40 Arietis

Observation data Epoch J2000 Equinox ICRS
- Constellation: Aries
- Right ascension: 02^{h} 48^{m} 32.08864^{s}
- Declination: +18° 17′ 01.6491″
- Apparent magnitude (V): 5.82

Characteristics
- Spectral type: K1 III
- U−B color index: 1.13
- B−V color index: +1.20
- R−I color index: 0.44
- Variable type: suspected

Astrometry
- Radial velocity (R_{v}): +47.1 km/s
- Proper motion (μ): RA: +41.250 mas/yr Dec.: −32.585 mas/yr
- Parallax (π): 7.3266±0.1215 mas
- Distance: 445 ± 7 ly (136 ± 2 pc)
- Absolute magnitude (M_{V}): 0.09

Details
- Mass: 1.60±0.48 M_{☉}
- Radius: 19.74+0.29 −0.96 R_{☉}
- Luminosity: 127.98±2.52 L_{☉}
- Surface gravity (log g): 2.09±0.11 cgs
- Temperature: 4,473±92 K
- Metallicity [Fe/H]: −0.21±0.05 dex
- Age: 2.63+1.00 −0.72 Gyr
- Other designations: 40 Ari, NSV 937, AAVSO 0242+17C, BD+17°442, GC 3369, HD 17459, HIP 13108, HR 828, SAO 93118

Database references
- SIMBAD: data

= 40 Arietis =

Binary star in the constellation Aries

40 Arietis is a probable binary star system in the northern constellation of Aries. 40 Arietis is the Flamsteed designation. Their combined apparent magnitude is 5.82, putting the system near the limit of naked eye visibility. Based upon an annual parallax shift of just 7.33 mas, it is 445 ly away from the Sun. At that distance, its brightness is diminished by 0.21 in magnitude from extinction caused by interstellar gas and dust.

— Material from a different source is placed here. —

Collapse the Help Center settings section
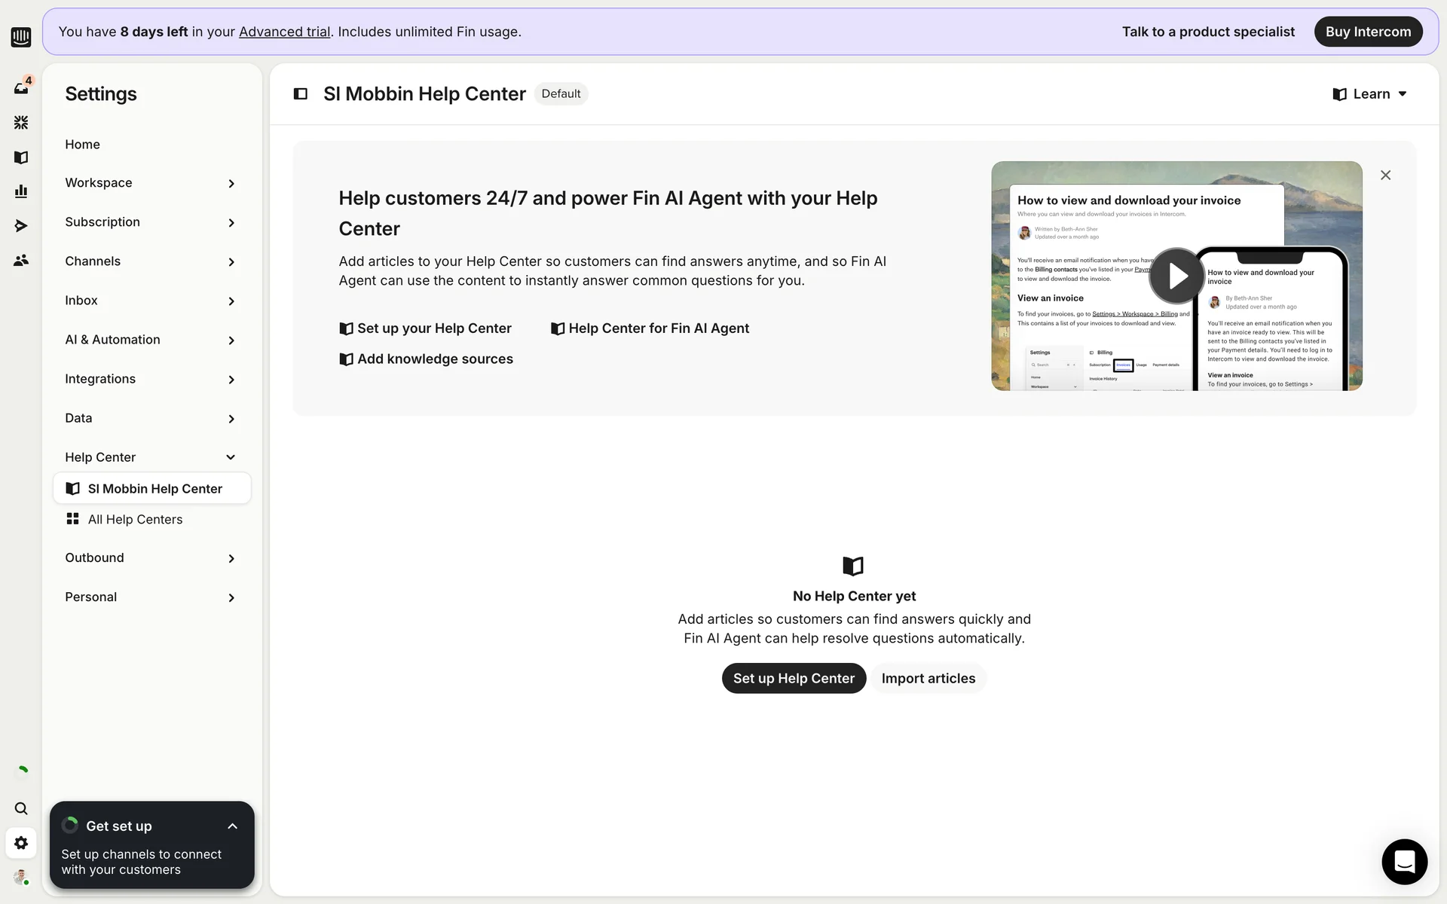 point(231,457)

This is a suspected spectroscopic binary with an angular separation of 0.2 arcsecond between the two components. The visible component is an evolved giant star with a stellar classification of K1 III. It is a suspected variable star of unknown type, and is around 2.6 billion years old with 1.6 times the mass of the Sun. With the supply of hydrogen at its core exhausted, the star has expanded to 20 times the Sun's radius. It is radiating 128 times the luminosity of the Sun from its swollen photosphere at an effective temperature of 4,473 K.